Three prosecutors in Georgia have again objected to a commission created to discipline and fire prosecutors, arguing it violates the U.S. and Georgia constitutions.
Their lawsuits, filed Tuesday in Fulton County Superior Court in Atlanta, challenge Georgia’s Prosecuting Attorneys Qualifications Commission, a body that Republican lawmakers revived this year after originally creating it in 2023.
Democrats fear the committee has one main goal: to derail Fulton County District Attorney Fani Willis’ prosecution of former President Donald Trump.
Republican Gov. Brian Kemp signed legislation creating the commission last year, but it failed to launch because the state Supreme Court declined to approve rules governing its conduct. The justices said they had “serious doubts” about the Supreme Court’s ability to regulate prosecutors’ decisions.
Lawmakers then removed the requirement for court approval, a change that Kemp signed into law. The committee started on April 1.
The challenge is led by Sherry Boston, the district attorney in the Atlanta suburb of DeKalb County; Jared Williams of Augusta and neighboring Burke County; and Jonathan Adams of Butts, Lamar and Monroe counties south of Atlanta. Adams is a Republican, the others are Democrats. Boston said its “commitment to fight this unconstitutional law remains as strong as ever.”
“We will continue to oppose this blatant attempt by state Republicans to control how local communities address their public safety needs and work to return that power to Georgia voters,” Boston said in a statement.
Republicans in Tennessee, Missouri, Indiana, Pennsylvania and Florida have pushed back on prosecutors who announced they would prosecute fewer drug possession cases and shorter prison sentences as a matter of criminal justice reform.
The Georgia law raises fundamental questions about prosecutorial discretion; a foundation of the American legal system says that a prosecutor decides what charges to file and how severe the punishment should be.

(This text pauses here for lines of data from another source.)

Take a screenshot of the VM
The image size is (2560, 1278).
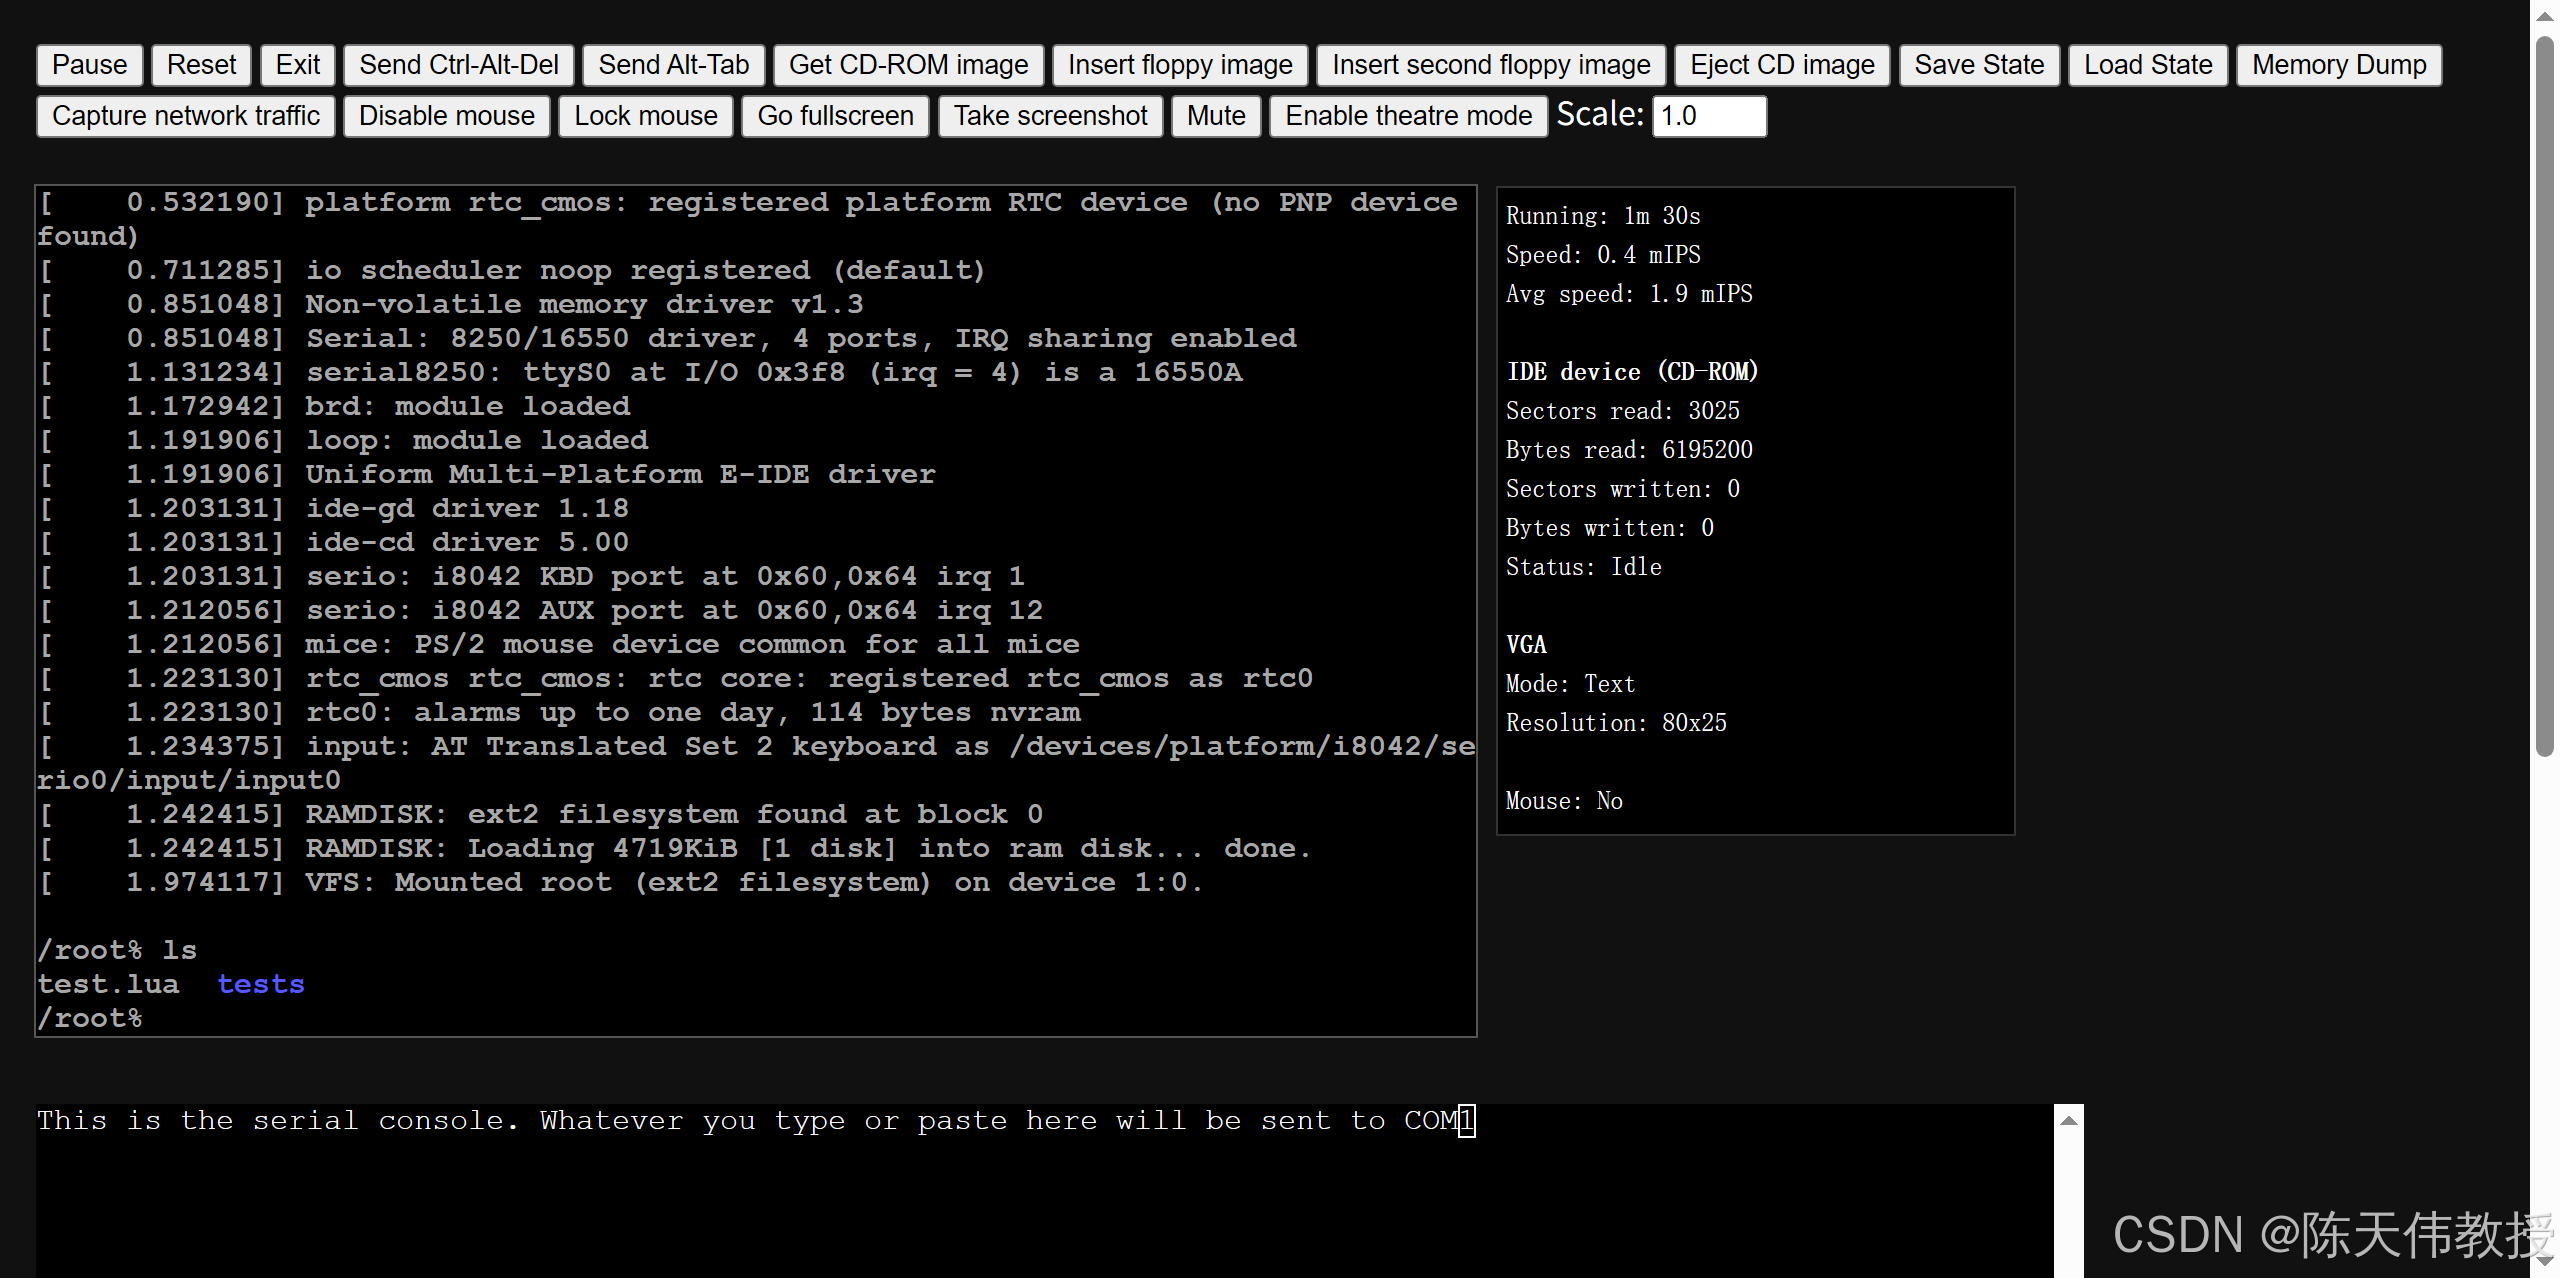tap(1050, 116)
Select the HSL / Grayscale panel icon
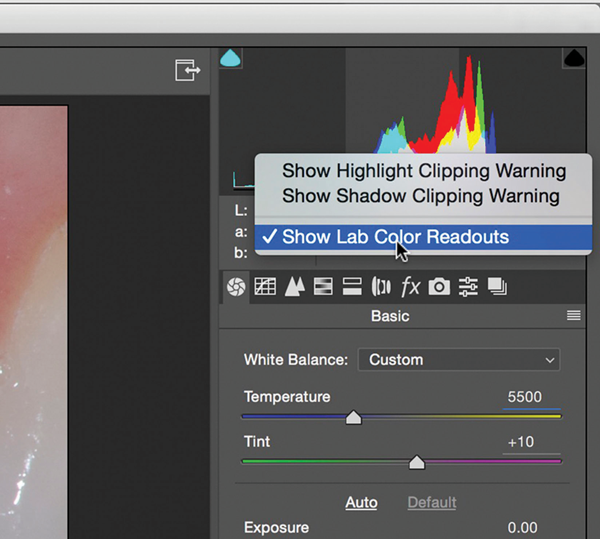The image size is (600, 539). point(323,287)
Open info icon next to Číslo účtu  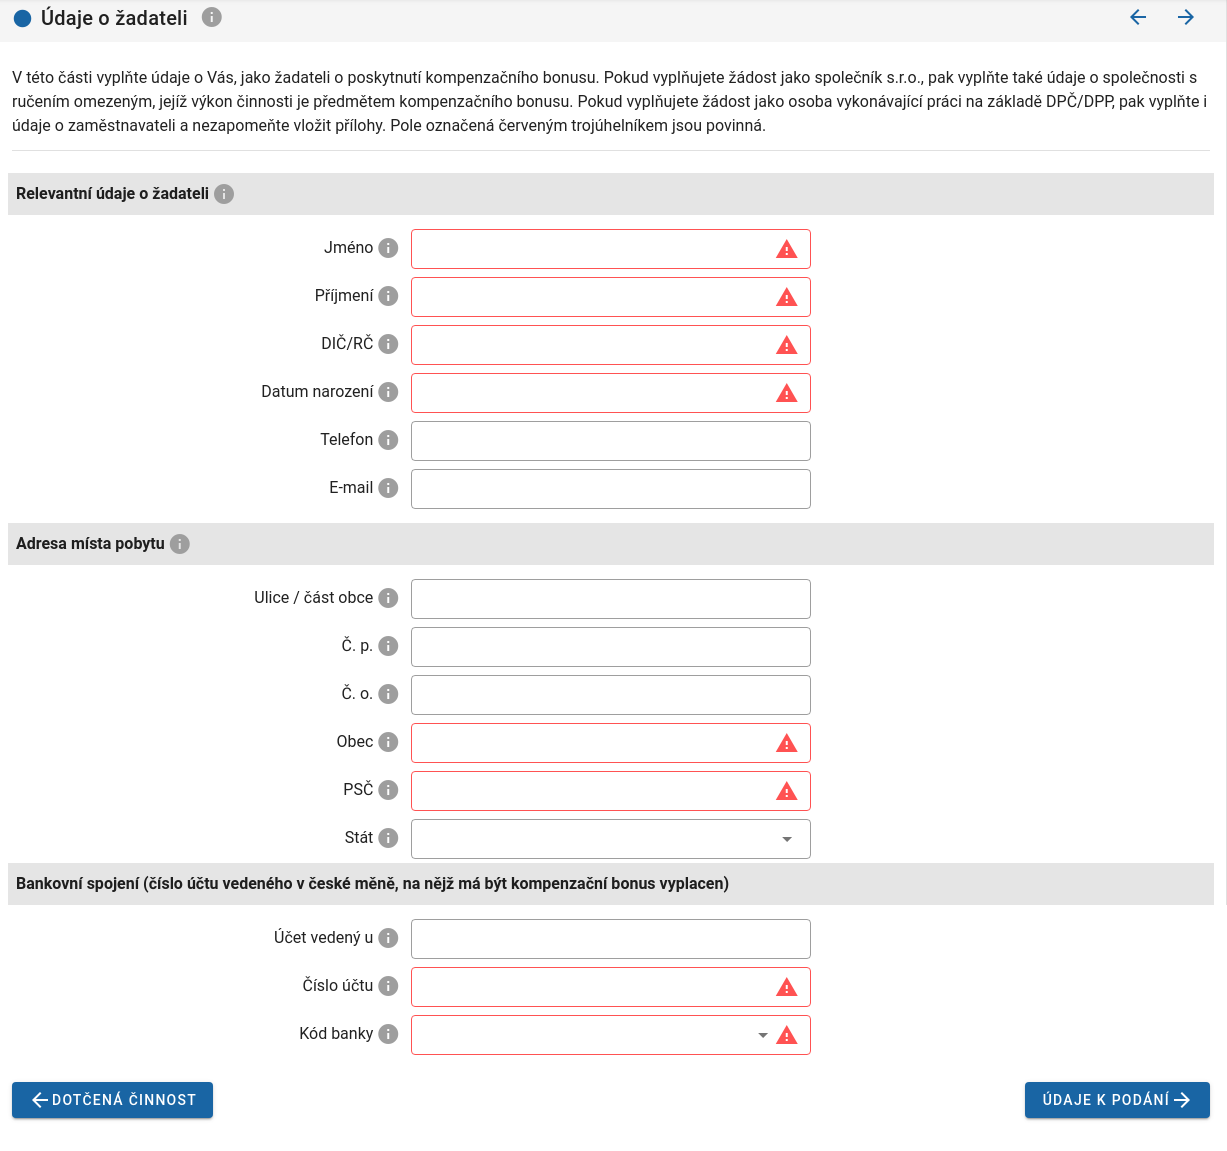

Prosecutors say the law violates Georgia’s constitutional separation of powers by requiring prosecutors to review each individual case on its individual merits. Instead, prosecutors argue that they should be able to reject the prosecution of entire categories of crimes as a matter of policy.
Lawmakers, they argue, do not have “unfettered power to infringe on the core function of the district attorney: deciding how to prosecute each case.”
The law also violates federal and state constitutional guarantees of free speech by limiting what prosecutors can talk about when running for office, they say.
“There is no valid governmental purpose for restricting prosecutors’ discretion regarding their prosecutorial approach, and that restriction undermines the core values of self-government by weakening voters’ ability to evaluate and choose candidates,” the lawsuit states, arguing that the law illegally discriminates in favor of positions that advocate more severe prosecution.
The lawsuit also argues that it is unlawful to ban prosecutors fired by the commission from returning to office for 10 years, and says the new commission illegally failed to consult with a state agency when writing its rules and made no public comment before adopting them.
Democrat Flynn Broady, the district attorney in suburban Cobb County, joined the first lawsuit but not the second after a staff member was appointed to the commission, setting up a potential legal conflict.
Efforts to rein in prosecutors in some other states have run into legal hurdles. Last year, a judge struck down a Tennessee law that allowed the attorney general to intervene in capital punishment decisions. And in Florida, a federal judge ruled that Governor Ron DeSantis illegally targeted Tampa District Attorney Andrew Warren because he is a Democrat who has publicly supported abortion and transgender rights. but did not restore Warren.